Enslaved Onesimus Brings Smallpox Relief to the American Colonies

onesimus the slave portrait

In the early 1700s, almost a century before Edward Jenner gave birth to the concept of vaccination, smallpox outbreaks raged in recurrent waves throughout the American Colonies.

In Massachusetts alone, Bostonians saw smallpox arrive in foreign cargo ships on a regular basis, yet authorities could do little more than quarantine those suspected of exposure while treating those who were actively sick.

Onesimus Educates on Variolation

That all changed thanks to the wisdom passed on from Onesimus, an African slave purchased by influential Boston minister, author and pamphleteer, Cotton Mathers, who purchased Onesimus back in 1706. Made famous for his direct involvement in the Salem Witch Trials of 1692 to 1693, Mathers took a sincere interest in Onesimus as a man and frequently conversed with him on a broad range of topics.

During what would become the worst smallpox outbreak in Boston’s history, in 1721, when nearly half of Boston’s population was stricken by smallpox, Mathers asked Onesimus if he had ever had smallpox back in Africa.
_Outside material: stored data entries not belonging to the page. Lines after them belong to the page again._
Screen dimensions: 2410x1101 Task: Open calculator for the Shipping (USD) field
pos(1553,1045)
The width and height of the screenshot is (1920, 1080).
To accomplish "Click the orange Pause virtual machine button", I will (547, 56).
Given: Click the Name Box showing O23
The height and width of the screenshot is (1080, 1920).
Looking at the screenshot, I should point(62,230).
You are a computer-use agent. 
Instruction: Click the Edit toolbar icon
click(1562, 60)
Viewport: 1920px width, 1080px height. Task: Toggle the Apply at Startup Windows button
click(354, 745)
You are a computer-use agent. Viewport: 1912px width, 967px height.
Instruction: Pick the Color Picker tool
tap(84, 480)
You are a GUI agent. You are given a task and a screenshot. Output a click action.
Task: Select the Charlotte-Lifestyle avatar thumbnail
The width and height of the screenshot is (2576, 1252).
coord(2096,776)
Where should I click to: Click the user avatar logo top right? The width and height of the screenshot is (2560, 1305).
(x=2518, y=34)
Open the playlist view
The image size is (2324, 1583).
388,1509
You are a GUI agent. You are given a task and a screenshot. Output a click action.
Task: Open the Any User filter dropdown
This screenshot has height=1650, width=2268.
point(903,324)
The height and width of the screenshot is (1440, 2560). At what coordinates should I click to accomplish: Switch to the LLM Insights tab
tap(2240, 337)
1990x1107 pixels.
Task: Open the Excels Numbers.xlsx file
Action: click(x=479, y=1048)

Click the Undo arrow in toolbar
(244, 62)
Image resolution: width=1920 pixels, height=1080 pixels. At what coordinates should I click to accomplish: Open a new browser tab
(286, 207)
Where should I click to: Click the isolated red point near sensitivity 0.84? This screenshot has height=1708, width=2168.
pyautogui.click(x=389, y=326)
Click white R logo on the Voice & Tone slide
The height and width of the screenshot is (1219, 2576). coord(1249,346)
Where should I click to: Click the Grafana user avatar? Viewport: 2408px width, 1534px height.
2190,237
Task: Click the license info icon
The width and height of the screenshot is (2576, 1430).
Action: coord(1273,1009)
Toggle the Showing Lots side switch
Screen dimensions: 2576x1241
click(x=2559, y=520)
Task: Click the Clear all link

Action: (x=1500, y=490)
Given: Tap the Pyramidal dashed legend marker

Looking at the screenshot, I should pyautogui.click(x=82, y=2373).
Onesimus responded by telling Mathers about the practice of variolation, which was widely practiced by Africans and Asians at the time to control the transmission of infectious diseases.

Onesimus went on to explain how physicians would collect discharge from the open sores of smallpox patients, delivering a small amount of the exudate into an incision made on a healthy person’s arm, thereby stimulating that person’s immune system to sufficiently defend itself against an all-out exposure to the smallpox virus, known today as Variola major.

Cotton Mathers Heeds Onesimus’ Advice

Mathers began researching variolation, soon discovering that the practice was so effective in conferring immunity, that African slaves sold in Massachusetts at the time were deemed to be more valuable if they bore the scar of variolation.

When Mathers proposed variolation to the Boston public at large, pushback was swift and oftentimes personal, as townsfolk accused Mathers of tampering with God’s judgement. That is until physician Zabdiel Boylston inoculated his own son and the slaves in his possession.

When the good doctor shared his results—1 death out of 40 patients, opposed to 1 death out of 7 in the unvariolated general public—Puritan Bostonians began to shelf their religious dogma in favor of the added protection of smallpox variolation.